# Construct a custom Environment for Financial Trading

Some examples on the market
* [custom env example](https://colab.research.google.com/github/araffin/rl-tutorial-jnrr19/blob/sb3/5_custom_gym_env.ipynb#scrollTo=RqxatIwPOXe_)
* [StockTradingEnv by Adam King](https://github.com/notadamking/Stock-Trading-Environment)
* [FinRL](https://github.com/AI4Finance-Foundation/FinRL)

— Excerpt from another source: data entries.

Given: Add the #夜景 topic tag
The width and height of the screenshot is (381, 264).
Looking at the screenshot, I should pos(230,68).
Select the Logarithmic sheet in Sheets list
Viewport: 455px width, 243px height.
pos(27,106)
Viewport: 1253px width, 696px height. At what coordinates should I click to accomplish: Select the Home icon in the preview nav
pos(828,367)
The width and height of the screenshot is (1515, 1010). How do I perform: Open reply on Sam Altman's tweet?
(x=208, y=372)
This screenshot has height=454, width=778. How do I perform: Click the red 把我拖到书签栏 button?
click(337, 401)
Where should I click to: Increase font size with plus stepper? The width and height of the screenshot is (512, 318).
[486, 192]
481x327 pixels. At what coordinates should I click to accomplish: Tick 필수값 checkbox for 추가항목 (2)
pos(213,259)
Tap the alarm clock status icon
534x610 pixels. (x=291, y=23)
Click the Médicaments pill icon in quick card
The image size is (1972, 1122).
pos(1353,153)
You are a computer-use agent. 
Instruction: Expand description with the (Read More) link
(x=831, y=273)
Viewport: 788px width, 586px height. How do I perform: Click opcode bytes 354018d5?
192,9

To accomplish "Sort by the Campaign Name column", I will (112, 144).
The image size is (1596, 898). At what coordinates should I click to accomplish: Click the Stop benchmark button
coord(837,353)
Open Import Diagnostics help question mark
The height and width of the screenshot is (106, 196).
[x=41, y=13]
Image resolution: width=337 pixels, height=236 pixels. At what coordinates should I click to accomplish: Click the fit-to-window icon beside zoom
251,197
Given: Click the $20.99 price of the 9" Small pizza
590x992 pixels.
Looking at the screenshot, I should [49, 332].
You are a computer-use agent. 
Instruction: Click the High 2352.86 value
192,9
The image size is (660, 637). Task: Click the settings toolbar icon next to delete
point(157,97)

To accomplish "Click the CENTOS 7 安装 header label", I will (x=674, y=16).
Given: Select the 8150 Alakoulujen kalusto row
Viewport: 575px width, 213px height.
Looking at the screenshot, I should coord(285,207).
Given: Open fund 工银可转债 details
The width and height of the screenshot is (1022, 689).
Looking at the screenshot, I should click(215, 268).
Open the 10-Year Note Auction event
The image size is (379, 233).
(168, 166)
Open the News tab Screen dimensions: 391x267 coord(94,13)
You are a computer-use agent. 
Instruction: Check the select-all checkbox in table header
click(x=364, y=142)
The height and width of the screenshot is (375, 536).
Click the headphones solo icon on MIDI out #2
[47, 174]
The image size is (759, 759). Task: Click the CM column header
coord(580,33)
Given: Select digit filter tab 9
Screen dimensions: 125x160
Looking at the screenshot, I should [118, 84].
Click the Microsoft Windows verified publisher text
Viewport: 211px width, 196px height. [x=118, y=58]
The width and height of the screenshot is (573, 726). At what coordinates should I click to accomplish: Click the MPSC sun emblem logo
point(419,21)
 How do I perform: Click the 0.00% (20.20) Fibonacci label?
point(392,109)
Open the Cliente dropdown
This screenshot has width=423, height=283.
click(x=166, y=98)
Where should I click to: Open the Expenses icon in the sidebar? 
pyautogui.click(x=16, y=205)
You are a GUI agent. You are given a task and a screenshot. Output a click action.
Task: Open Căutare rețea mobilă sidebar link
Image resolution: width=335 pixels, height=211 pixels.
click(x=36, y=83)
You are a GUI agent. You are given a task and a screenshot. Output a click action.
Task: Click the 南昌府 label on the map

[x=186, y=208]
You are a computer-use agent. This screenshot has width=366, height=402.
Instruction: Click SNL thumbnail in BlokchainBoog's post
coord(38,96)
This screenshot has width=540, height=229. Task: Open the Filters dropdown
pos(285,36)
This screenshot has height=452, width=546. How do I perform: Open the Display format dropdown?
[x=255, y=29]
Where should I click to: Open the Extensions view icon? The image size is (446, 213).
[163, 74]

Target is to construct a custom Env for pair trading

This env restrict the behaviour of RL learner to pair trading only

In [48]:
import os
import numpy as np
import gymnasium as gym
from gymnasium import spaces
from datetime import date
from sklearn.model_selection import train_test_split
import statsmodels.api as sm
from stable_baselines3.common.vec_env import DummyVecEnv

from utils.read2df import read2df

os.makedirs("result/rl-restrict", exist_ok=True)
strategy_txt = f"result/rl-restrict/strategy.txt"
os.remove(strategy_txt) if os.path.exists(strategy_txt) else None

Define data parameters

In [49]:
symbols = ['BTCUSDT', 'ETHUSDT', 'LTCUSDT', 'XMRUSDT', 'BNBUSDT', 'ADAUSDT', 'DOGEUSDT', 'SOLUSDT', 'TRXUSDT']

start_date = '2022-01-01'
trade_date = '2023-01-01'

# freqs = {'1h':60, '2h':120, '4h':240, '6h':360, '8h':480, '12h':720, '1d':1440}
freqs = {'3m':3, '5m':5, '15m':15, '30m':30}

Download data from `binance-public-data`

In [50]:
%%capture
if symbols is None:
    !python binance-public-data/python/download-kline.py -i {" ".join(list(freqs.keys()))} -startDate {start_date} -t spot -skip-daily 1
else:
    !python binance-public-data/python/download-kline.py -s {" ".join(symbols)} -i {" ".join(list(freqs.keys()))} -startDate {start_date} -t spot -skip-daily 1

In [51]:
# dfs = read2df(symbols, freqs)
dfs = read2df(symbols, freqs)

df0 = dfs[0][dfs[0]['tic']=='BTCUSDT'].reset_index(drop=True)
df1 = dfs[0][dfs[0]['tic']=='ETHUSDT'].reset_index(drop=True)

Set data before `trade_data` as training data, after `trade_data` is trade_data

In [52]:
train0 = df0[df0['datetime'] < trade_date]
train1 = df1[df1['datetime'] < trade_date]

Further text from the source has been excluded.